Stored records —
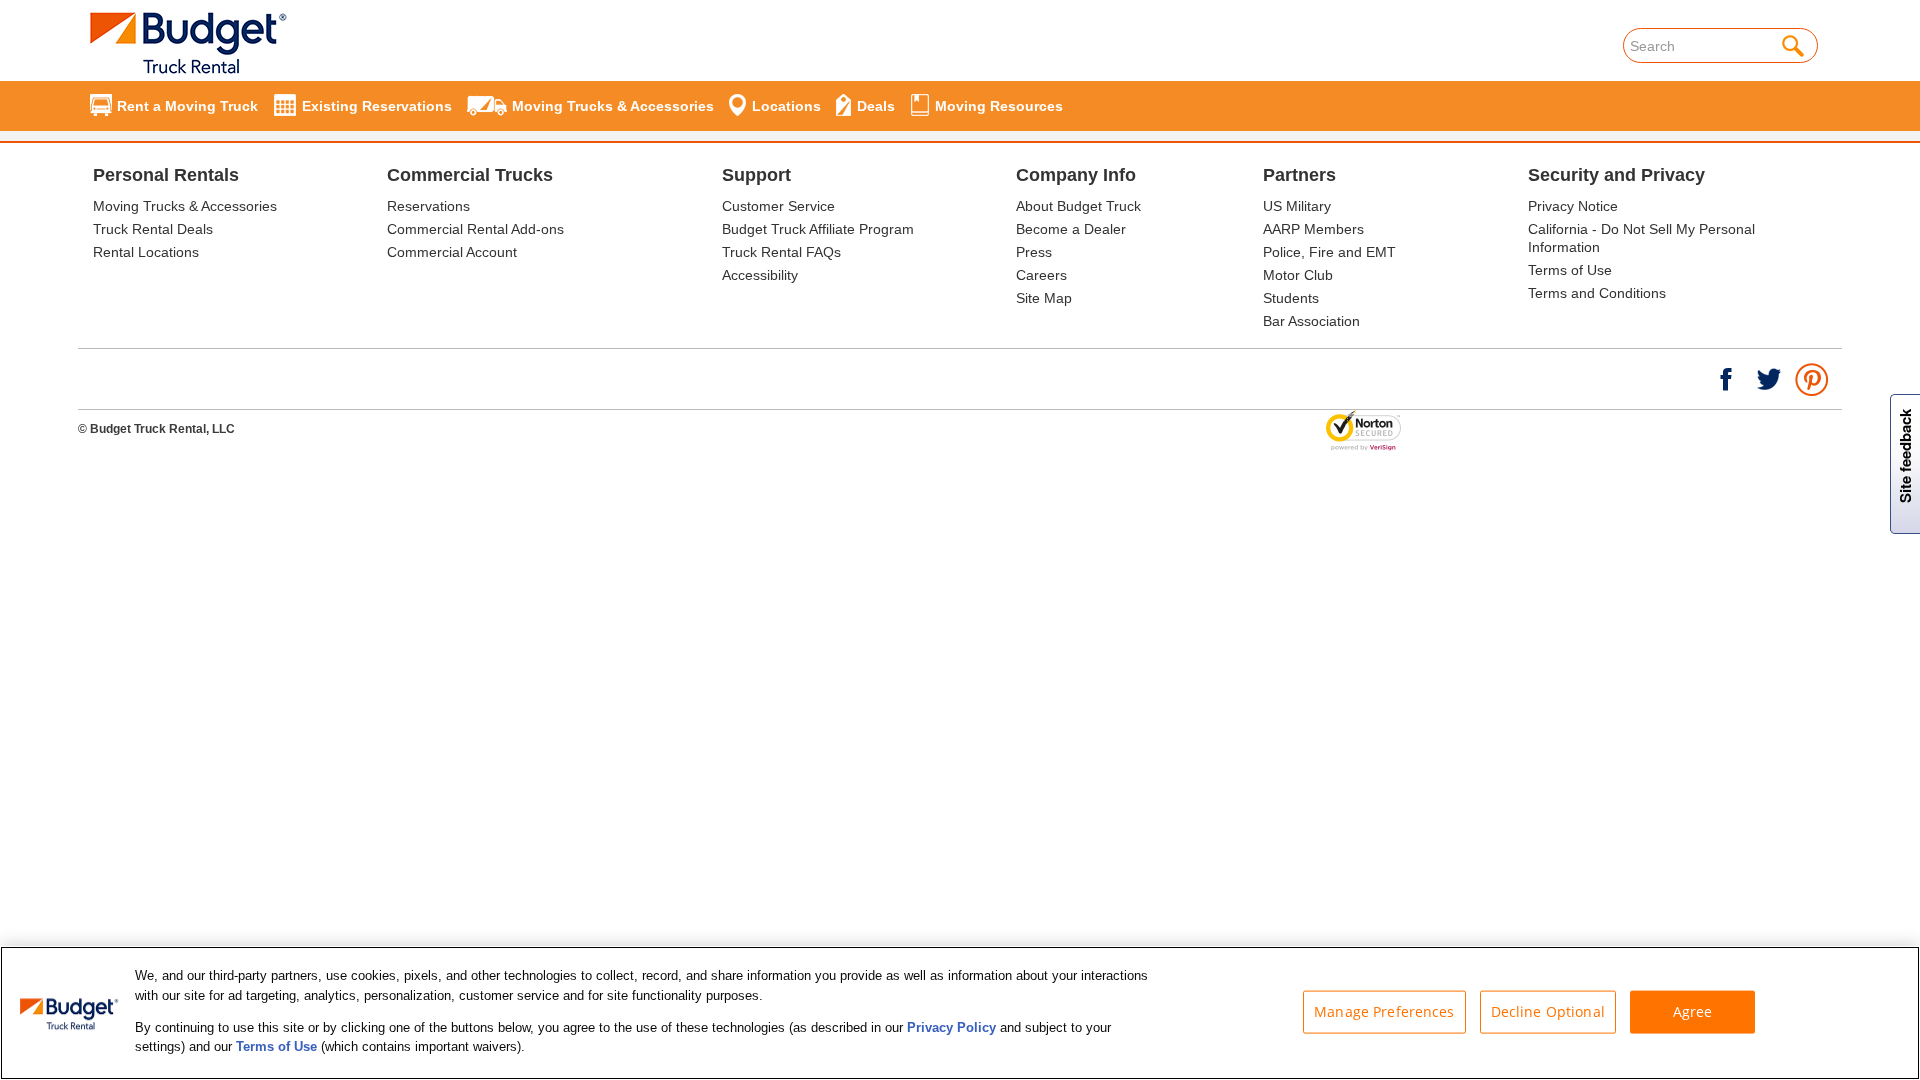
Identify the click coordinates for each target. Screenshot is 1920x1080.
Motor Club (1298, 275)
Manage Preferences (1384, 1011)
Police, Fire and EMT (1329, 252)
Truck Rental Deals (153, 229)
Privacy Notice (1573, 206)
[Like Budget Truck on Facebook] (1726, 378)
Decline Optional (1548, 1011)
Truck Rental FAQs (781, 252)
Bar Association (1311, 321)
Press (1034, 252)
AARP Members (1313, 229)
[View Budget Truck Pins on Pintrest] (1812, 378)
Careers (1041, 275)
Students (1291, 298)
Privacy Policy (951, 1027)
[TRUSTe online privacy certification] (1363, 430)
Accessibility (760, 275)
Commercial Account (452, 252)
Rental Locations (146, 252)
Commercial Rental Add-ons (475, 229)
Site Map (1044, 298)
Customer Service (778, 206)
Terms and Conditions (1597, 293)
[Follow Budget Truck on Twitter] (1769, 378)
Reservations (428, 206)
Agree (1693, 1011)
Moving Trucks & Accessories (185, 206)
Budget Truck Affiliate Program (818, 229)
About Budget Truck (1078, 206)
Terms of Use (1570, 270)
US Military (1297, 206)
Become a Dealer (1071, 229)
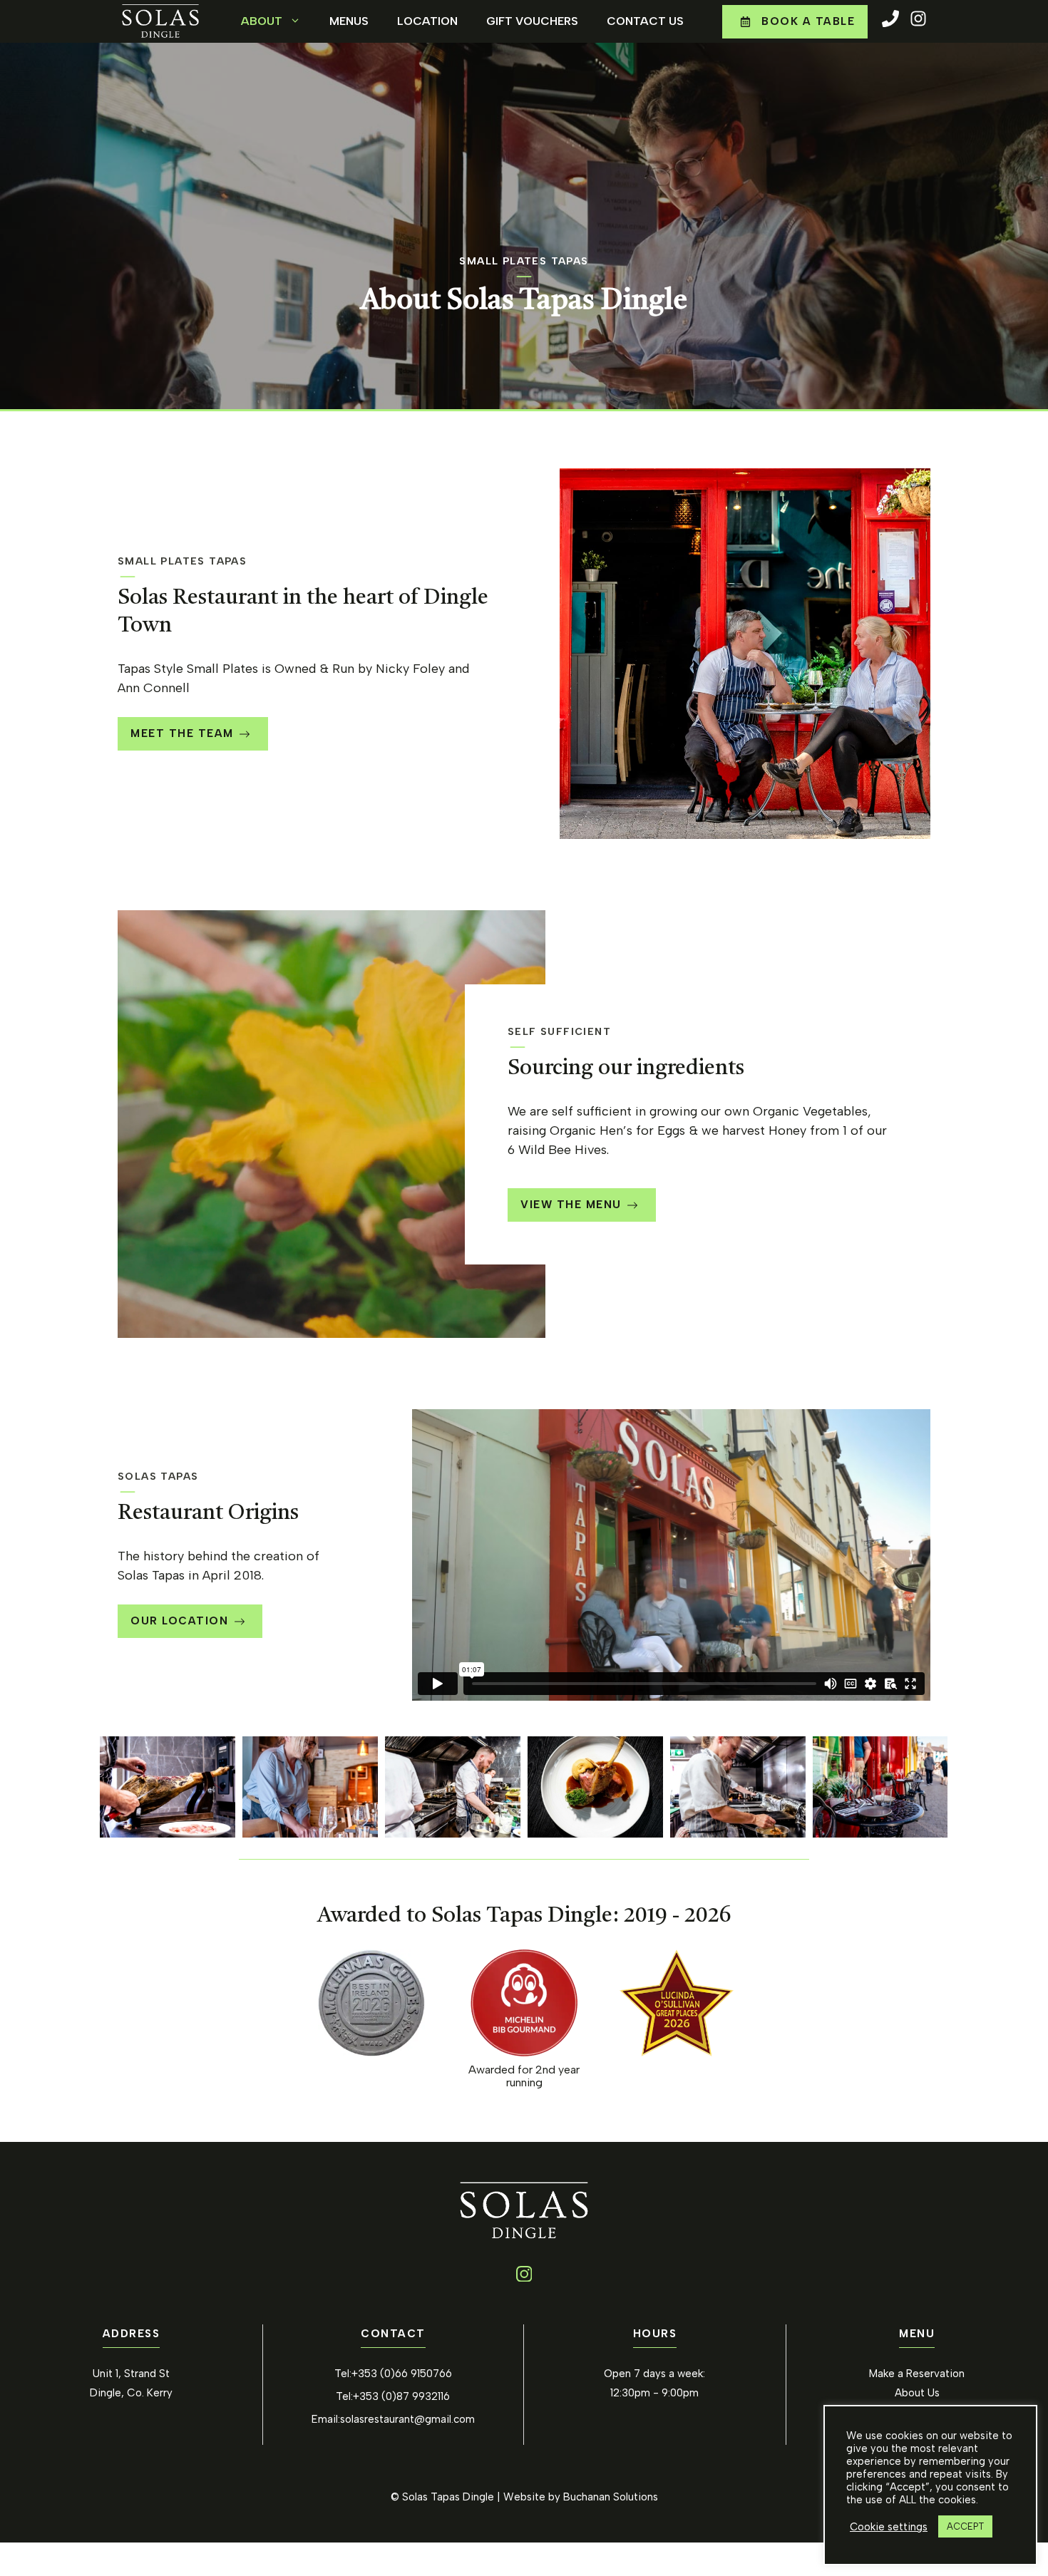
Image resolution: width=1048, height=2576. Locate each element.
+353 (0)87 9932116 (401, 2396)
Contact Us (645, 21)
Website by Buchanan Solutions (580, 2496)
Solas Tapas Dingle (448, 2496)
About (261, 21)
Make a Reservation (917, 2373)
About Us (917, 2392)
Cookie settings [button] (889, 2526)
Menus (349, 21)
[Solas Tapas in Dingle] (167, 1787)
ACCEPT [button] (965, 2526)
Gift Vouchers (532, 21)
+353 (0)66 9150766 (401, 2373)
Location (427, 21)
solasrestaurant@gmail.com (407, 2419)
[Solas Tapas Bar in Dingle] (880, 1787)
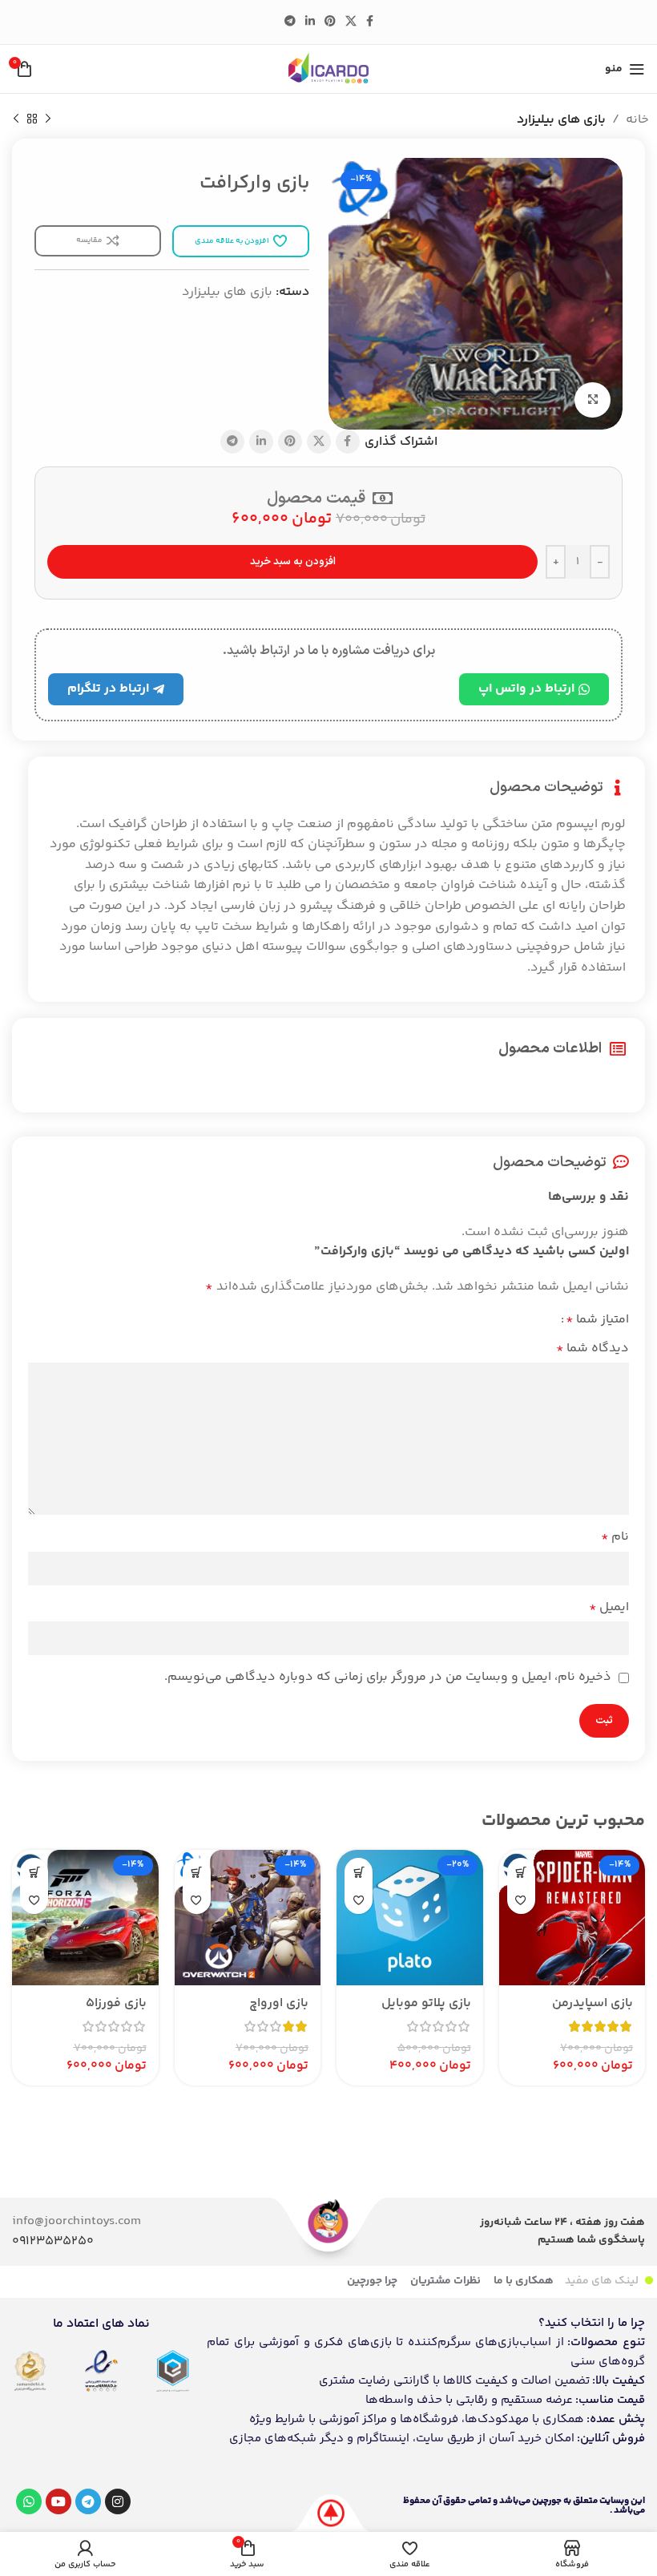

WORK REQUEST —
Above are the entries. Quote exactly the lines from the one bearing "Decline Optional (1548, 1011)" through the one bearing "Moving Trucks & Accessories (185, 206)".

TASK OUTPUT —
Decline Optional (1548, 1011)
Truck Rental FAQs (781, 252)
Bar Association (1311, 321)
Press (1034, 252)
AARP Members (1313, 229)
[View Budget Truck Pins on Pintrest] (1812, 378)
Careers (1041, 275)
Students (1291, 298)
Privacy Policy (951, 1027)
[TRUSTe online privacy certification] (1363, 430)
Accessibility (760, 275)
Commercial Account (452, 252)
Rental Locations (146, 252)
Commercial Rental Add-ons (475, 229)
Site Map (1044, 298)
Customer Service (778, 206)
Terms and Conditions (1597, 293)
[Follow Budget Truck on Twitter] (1769, 378)
Reservations (428, 206)
Agree (1693, 1011)
Moving Trucks & Accessories (185, 206)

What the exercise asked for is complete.